A solution for what?


----------



## Fuzzyelvis (Dec 7, 2014)

Mwest said:


> Hello everyone! I made an easy to attach and detach protective window solution that sits on the back of the driver and passenger sides of a car. I've sold a few to some Uber drivers in my area and have recently thought about selling some online. I'm trying gauge interest amongst drivers here to see if there is a greater demand. Any and all feedback is welcome. Simply, is this something you would be interested in? What would it have to be to become a valuable addition to how you conduct your business? Thanks everyone in advance!

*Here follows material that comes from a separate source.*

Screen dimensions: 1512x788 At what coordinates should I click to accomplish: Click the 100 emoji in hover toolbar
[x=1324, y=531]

I have no idea what you're talking about.


----------



## Mwest (Nov 12, 2015)

I edited. Hopefully it is more clear as to its purpose.


----------



## Uber 1 (Oct 6, 2015)

HI, 

I would be interested in seeing what you have....Any pics / prices?

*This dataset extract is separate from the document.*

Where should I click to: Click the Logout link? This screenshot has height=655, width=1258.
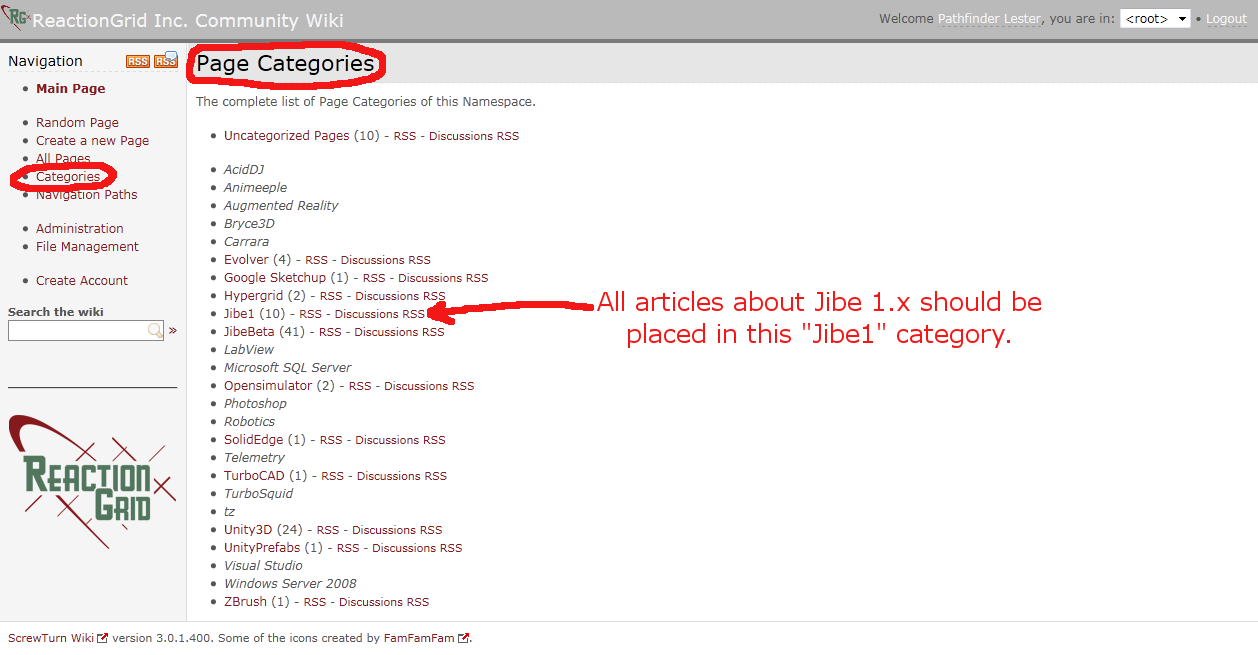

I have been looking into making a partition myself BUT if you have a ready made solution I may just go with that....Will your have a bullet resistant option?

FWIW I use a Caavan minivan...

Andy


----------



## Fuzzyelvis (Dec 7, 2014)

Wouldn't it need to be custom made for each vehicle?

What about pax in.the front seat?

Out of curiosity what do taxis do about that? Is there another partition? 

Have not been in a taxi for years and I don't think.there was a partition.

I suspect pax would be insulted and rate lower.


----------



## KGB7 (Apr 23, 2015)

Chicken wire and electrical ballast from Home Depot, will give you an electrical fence at 1/10 the cost of your contraption. With a 10k volts discharge for 5 sec.


----------



## Uber 1 (Oct 6, 2015)

Fuzzyelvis said:


> Wouldn't it need to be custom made for each vehicle?
> 
> What about pax in.the front seat?
> 
> ...


HI All,

I run a minivan so no Pax in the front seat AND plenty of room in the rear....I have seen partitions in the front seat too tho

Most local taxis (at least where I live) do NOT run partitions....I guess they don't care as much about safety?

Pax shouldn't be insulted.....Limos (the super long stretched ones) almost ALWAYS have privacy partitions....HECK maybe they should PAY MORE for vehicles with the partition ! ;-)

Andy

PD - I think the biggest reason Pax dislike partitions is that they do generally reduce leg room and unless specially ducted, the AC and heat are not as good in the rear....THAT may cause a more negative feeling for the Pax and potentially cause a lower rating...
I had toyed with the idea of just an upper area safety screen (expanded metal)...then leg room / airflow would not be compromised yet provide the driver some safety (against pax reaching over and hitting driver (like Ben Golden)...Of course this method is nor really bullet resistant....


----------